Work to complete:
Below are records to write out exactly; drop the pictures when you do.

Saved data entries
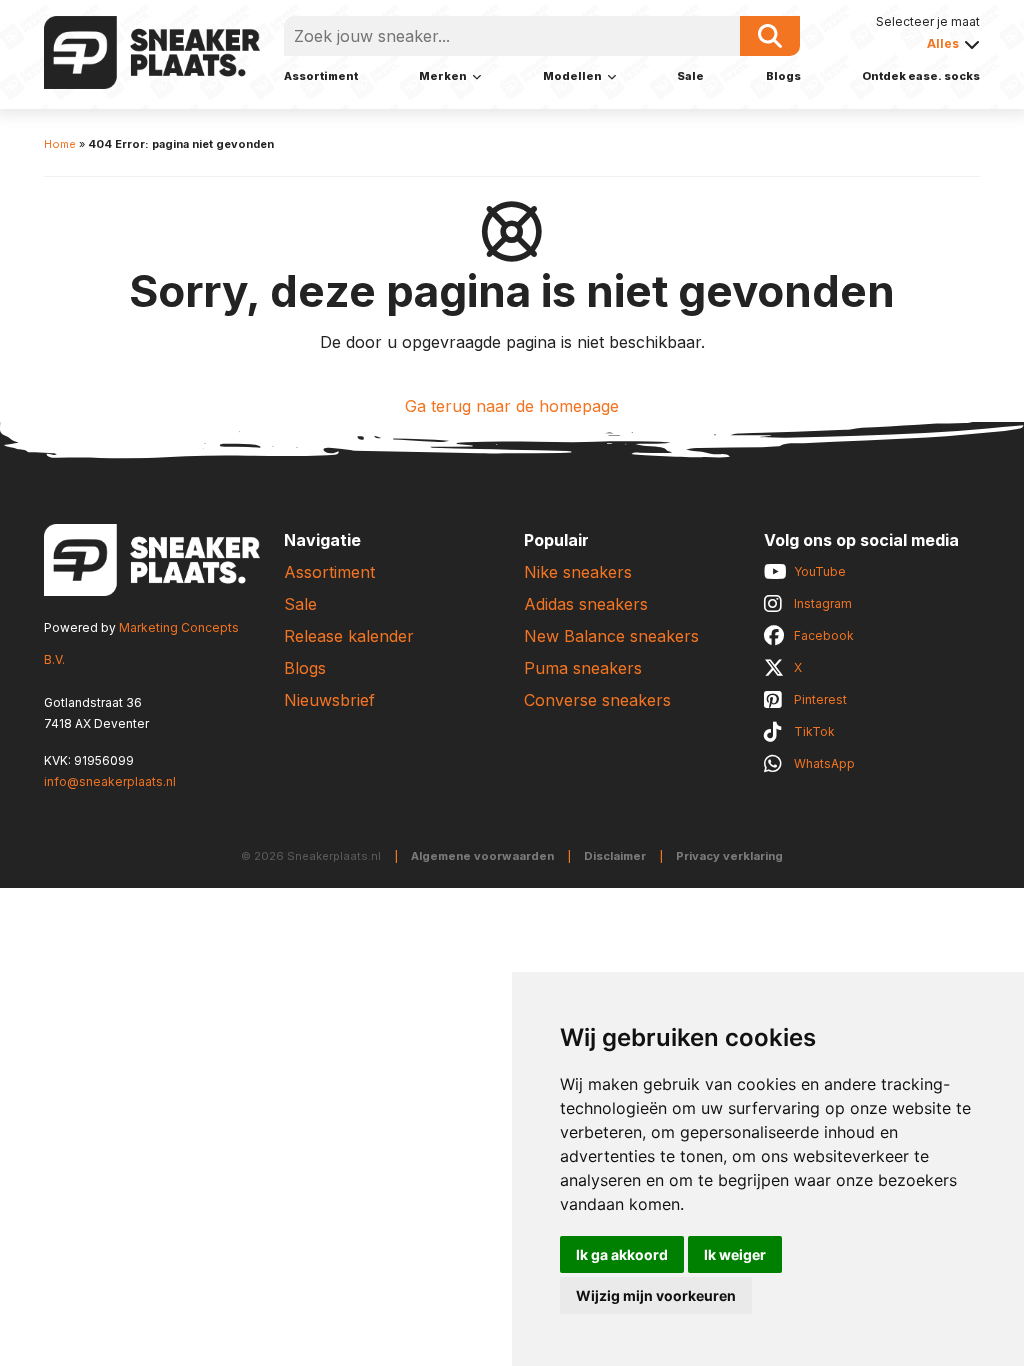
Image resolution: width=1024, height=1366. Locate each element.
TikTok (814, 731)
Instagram (823, 603)
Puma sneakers (583, 668)
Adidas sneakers (586, 604)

Answer space:
Image resolution: width=1024, height=1366. Locate each element.
TikTok (814, 731)
Instagram (823, 603)
Puma sneakers (583, 668)
Adidas sneakers (586, 604)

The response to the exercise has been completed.